When it comes to writing, I’m stubborn and spoiled. I’ve always reserved writing for those who have something to write about. I’ve never considered myself a person with something to say. Why should I write if I have nothing to say? Why should I express my thoughts in writing if they have no purpose?
This all sounds sort of depressing (believe me, I’m okay), but I think there’s some truth to it. I have always held the belief that the best books are those that are clearly very real; those that are written by an author who actually lived whatever it is that he or she is writing about. Examples: On the Road by Jack Kerouac, The Sun Also Rises by Ernest Hemingway, In Cold Blood by Truman Capote. Obviously, there are many many exceptions to this definition of “good books,” but generally, I think the idea holds.

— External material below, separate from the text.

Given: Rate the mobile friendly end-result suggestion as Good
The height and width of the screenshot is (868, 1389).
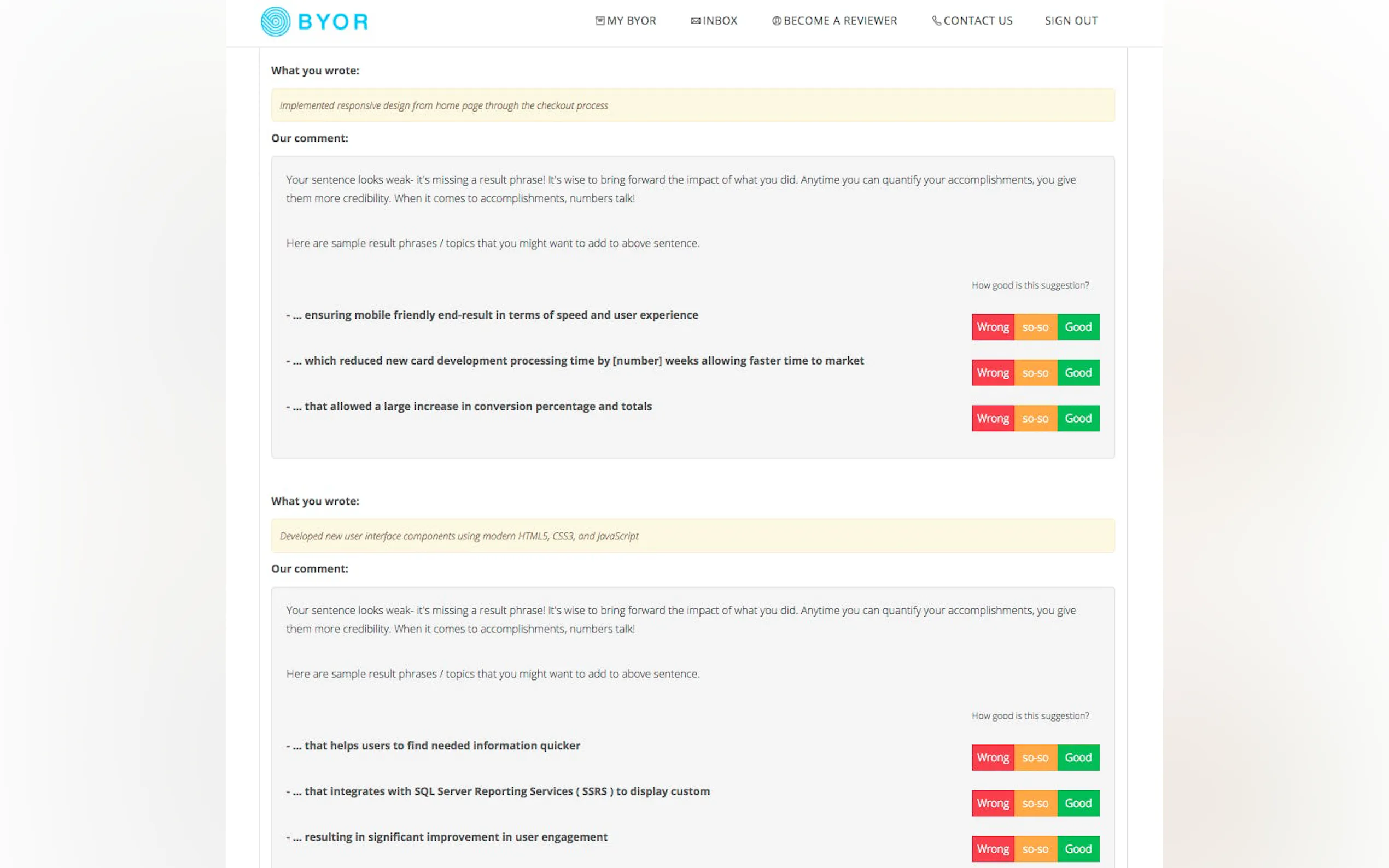Looking at the screenshot, I should [1078, 327].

Anyway, for the longest time, I was basically just waiting for something to write about. I figured when I become a resident in the hospital, I’ll write a book about my experiences or something. Maybe then I’ll have something to say.
But lately, I realized that the event is much less important than the way it’s told — Writing 220 has shown me this. I have learned to make something from seemingly-unimportant events and memories from my past. Take my previous examples: On the Road is about a few relatively eventless trips across the US, and The Sun Also Rises is about a fishing trip in Spain and a bull-fight. (Admittedly, In Cold Blood stands as an insane story, but nonetheless it would just be another murder if the story was not told so brilliantly.)
So I guess, my bold proclamation is that writing is not for those who have experienced, but for those who, with courage, can say they’ve experienced. “Write” is a verb, after all. If you want to be a writer, you can’t just wait around for something to write about.